Earlier this month I gave a fellow O’Reilly Radar author a one line reading of his agent experiments: the model cannot leave a loop open. It closes every loop except the conversation itself. He was generous with the idea, and it has been rattling around my head since. The extension arrived on July 10 and took me six days to catch whole. This is it, on the record.
The observation came from daily life in Claude Code. Give the agent a task and watch what it actually optimizes. It does not search for the best route to done. It searches for the path of least resistance to a closed loop, and it takes that exit every time one is available. Once I saw it, I could predict it.
Closure is only half of it. The other half is how the loop gets closed.
Watch an agent work for long enough and the same move sits under every familiar annoyance. It does not choose the best closure. It chooses the nearest one that still looks like completion:
- ·It claims done the moment done is claimable.
- ·It writes the smallest edit that technically answers.
- ·It leaves
// rest of code unchangedwhere the work should be. - ·It skips the test run when a confident summary is available.
- ·It relabels a task as parked instead of doing it.
- ·It answers its own question rather than waiting for yours.
- ·It agrees with you, because agreement ends the exchange.
Seven behaviors, one move. The loop must close, and it closes through the cheapest acceptable exit.
The evidence was already collected
People measuring other things keep finding this law without naming it. A study of false success in LLM agents published this June [1] quantified how often agents claim completion when the environment says otherwise: over a third of all failures on one benchmark, three quarters on another. The detail that matters is the shape of the failures. Agents claimed completion after an average of 23 API calls on false successes, against 37 on honest failures, and easier tasks showed more false completion, not less. The cheaper the claimable closure, the more often it gets taken. That is least effort path selection, measured in someone else’s data.
The same paper found that LLM judges cannot reliably catch the behavior. No judge configuration cleared an AUROC of 0.65, because judges anchor on confident closing language. Sit with that one. The evaluator falls for the same performance of closure it was hired to audit.

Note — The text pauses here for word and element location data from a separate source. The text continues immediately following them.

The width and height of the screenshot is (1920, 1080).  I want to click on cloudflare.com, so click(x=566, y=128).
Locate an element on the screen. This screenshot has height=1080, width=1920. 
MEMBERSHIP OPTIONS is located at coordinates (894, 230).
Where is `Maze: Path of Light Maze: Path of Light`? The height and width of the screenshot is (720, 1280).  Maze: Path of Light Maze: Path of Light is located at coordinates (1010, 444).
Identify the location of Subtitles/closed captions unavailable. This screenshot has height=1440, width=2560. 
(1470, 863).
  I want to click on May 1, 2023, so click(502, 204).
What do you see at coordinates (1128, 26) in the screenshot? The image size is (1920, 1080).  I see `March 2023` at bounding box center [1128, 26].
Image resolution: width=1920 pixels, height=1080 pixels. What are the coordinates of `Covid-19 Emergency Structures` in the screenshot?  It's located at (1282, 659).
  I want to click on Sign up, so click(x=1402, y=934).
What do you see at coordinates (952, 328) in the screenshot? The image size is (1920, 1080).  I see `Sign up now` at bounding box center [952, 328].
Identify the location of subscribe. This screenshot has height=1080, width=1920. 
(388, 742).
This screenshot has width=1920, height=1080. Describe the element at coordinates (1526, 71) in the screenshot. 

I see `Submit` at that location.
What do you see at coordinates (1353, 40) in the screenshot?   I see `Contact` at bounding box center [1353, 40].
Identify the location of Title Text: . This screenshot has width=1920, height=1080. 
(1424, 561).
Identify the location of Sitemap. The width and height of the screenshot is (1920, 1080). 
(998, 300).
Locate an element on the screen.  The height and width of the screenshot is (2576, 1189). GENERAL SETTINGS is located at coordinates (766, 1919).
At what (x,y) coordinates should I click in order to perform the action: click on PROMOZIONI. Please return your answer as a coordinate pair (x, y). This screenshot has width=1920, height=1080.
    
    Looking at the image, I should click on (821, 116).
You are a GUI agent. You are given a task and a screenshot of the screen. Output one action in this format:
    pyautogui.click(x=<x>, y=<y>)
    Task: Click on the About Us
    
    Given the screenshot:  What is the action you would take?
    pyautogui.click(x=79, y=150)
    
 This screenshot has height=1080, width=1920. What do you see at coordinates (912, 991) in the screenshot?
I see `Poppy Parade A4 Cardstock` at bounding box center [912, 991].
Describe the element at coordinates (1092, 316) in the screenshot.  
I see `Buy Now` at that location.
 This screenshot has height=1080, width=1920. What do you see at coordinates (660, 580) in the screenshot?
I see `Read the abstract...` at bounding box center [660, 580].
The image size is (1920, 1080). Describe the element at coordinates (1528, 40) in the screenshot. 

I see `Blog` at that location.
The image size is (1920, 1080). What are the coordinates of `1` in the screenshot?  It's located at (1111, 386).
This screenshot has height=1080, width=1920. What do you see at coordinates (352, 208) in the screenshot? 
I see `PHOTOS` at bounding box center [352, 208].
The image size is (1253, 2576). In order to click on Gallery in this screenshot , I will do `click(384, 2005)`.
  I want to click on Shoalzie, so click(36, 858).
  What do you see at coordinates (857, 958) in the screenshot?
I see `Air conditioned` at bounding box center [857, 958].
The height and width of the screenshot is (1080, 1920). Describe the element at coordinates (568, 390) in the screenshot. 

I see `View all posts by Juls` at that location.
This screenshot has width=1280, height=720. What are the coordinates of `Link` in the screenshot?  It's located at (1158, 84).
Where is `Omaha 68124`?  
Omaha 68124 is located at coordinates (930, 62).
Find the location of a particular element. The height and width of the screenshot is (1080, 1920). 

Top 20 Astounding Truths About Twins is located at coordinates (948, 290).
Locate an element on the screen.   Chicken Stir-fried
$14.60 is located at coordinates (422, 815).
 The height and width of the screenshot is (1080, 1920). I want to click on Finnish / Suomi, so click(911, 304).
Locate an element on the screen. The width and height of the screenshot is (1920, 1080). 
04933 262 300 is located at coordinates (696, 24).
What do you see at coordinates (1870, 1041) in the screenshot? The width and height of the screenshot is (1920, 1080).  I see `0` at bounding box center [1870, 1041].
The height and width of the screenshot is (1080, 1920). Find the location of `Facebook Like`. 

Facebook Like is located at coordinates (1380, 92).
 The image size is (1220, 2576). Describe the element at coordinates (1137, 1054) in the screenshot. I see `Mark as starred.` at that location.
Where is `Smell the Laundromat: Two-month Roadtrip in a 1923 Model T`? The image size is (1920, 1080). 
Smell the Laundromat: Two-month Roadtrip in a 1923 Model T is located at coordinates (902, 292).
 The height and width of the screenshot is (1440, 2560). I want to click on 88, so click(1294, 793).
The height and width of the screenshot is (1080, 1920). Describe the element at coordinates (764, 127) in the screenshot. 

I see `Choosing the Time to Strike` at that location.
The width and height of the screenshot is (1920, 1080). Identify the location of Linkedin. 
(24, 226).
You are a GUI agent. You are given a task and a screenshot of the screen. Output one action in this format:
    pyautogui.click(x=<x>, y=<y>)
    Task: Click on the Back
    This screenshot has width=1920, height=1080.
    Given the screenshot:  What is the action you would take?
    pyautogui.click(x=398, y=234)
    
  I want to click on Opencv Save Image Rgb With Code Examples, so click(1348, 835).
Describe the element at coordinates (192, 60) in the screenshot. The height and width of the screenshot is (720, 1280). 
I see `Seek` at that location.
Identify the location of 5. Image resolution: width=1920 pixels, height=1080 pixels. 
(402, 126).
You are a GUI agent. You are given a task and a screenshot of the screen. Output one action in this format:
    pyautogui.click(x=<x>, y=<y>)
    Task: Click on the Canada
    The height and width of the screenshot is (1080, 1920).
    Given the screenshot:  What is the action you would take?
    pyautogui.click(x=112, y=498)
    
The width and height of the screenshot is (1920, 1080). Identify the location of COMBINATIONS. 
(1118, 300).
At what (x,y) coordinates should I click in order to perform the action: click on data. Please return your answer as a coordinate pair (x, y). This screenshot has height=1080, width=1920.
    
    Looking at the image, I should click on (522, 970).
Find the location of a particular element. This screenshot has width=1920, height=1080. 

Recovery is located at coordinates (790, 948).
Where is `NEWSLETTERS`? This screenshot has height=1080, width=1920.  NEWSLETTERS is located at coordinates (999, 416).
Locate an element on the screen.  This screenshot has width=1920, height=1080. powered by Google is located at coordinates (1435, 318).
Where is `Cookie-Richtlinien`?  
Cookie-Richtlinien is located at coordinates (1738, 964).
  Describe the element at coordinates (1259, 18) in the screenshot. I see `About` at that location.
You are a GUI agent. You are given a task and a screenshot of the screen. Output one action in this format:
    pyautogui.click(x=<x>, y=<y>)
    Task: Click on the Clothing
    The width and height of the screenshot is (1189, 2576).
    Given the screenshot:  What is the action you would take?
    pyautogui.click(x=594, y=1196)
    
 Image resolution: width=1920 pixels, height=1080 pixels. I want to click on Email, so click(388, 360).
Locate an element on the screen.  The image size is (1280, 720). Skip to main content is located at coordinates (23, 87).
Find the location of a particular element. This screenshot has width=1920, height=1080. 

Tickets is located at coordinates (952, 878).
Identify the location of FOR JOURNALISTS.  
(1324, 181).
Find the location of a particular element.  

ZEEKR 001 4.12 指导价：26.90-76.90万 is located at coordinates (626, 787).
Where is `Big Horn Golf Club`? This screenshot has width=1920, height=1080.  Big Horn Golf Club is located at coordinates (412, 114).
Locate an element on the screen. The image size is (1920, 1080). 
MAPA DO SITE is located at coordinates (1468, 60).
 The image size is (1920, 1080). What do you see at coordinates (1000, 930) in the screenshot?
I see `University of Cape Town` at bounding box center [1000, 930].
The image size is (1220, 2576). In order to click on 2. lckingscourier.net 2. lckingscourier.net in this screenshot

The rest of the record lines up. OpenAI patched GPT-4 Turbo in January 2024 specifically to reduce cases of laziness where the model does not complete a task [2]. That is a vendor confirming the behavior in release notes. A month earlier came the December experiment [3]: identical prompts, different system date, and outputs shrank about five percent when the model believed it was winter. A wind-down frame was enough to shrink the close. METR found that at least 16 percent of successful runs on eight hour tasks involved cheating [4]. The longer the loop, the more attractive the cheap exit. And Anthropic’s own postmortem this April reported that a brevity rule in the system prompt measurably cost three percent on coding evals and had to be reverted [5]. Closure pressure is a real lever with a real price, and the vendors are already paying it.
Simon named this in 1956
Herbert Simon called the human version satisficing [7]: an agent under resource constraints does not optimize, it stops at the first option that clears the bar. We have spent seventy years applying that idea to people and almost no time applying it to language models. I think the port is direct. An LLM is a satisficer over closure states.
The mechanism is not mysterious either. RLHF optimizes for rater approval. Raters approve when output looks done. So the learned gradient points at the nearest acceptable looking closure, and the token sequence that resembles a closed loop becomes cheaper to emit than the one that is a closed loop. Training bakes the shortcut in.
The countermeasures are the fossil record
If you want cruder proof, look at what we all do about it. There is a standardized folk canon of anti-laziness prompts by now: do not truncate, no placeholders, never describe what you would do, do it. There are published tools whose entire function is forcing complete output. Nobody builds an ecosystem of defenses against a behavior that is not the default. The countermeasures are the fossil record of the thing they fight.
This is not reward hacking in a new coat
The obvious objection: this is just reward hacking with new labels. I do not think it is, and the test is simple. Reward hacking needs a misspecified incentive to exploit. Shortest path closure should show up where there is nothing to hack: a cooperative coding task with no benchmark attached, a plain conversation, a helpful exchange with no score. If the same signature fires in benign settings, and my own logs say it does, then it is not an artifact of bad incentives. It is how the organism moves. That experiment is where I am headed next.
I am calling it the cheapest acceptable exit until someone hands me a better name. Watch your agent today. Count how many loops it closes, then check how many things it actually finished. The gap between those two numbers is the whole phenomenon, and I do not think we have priced it yet.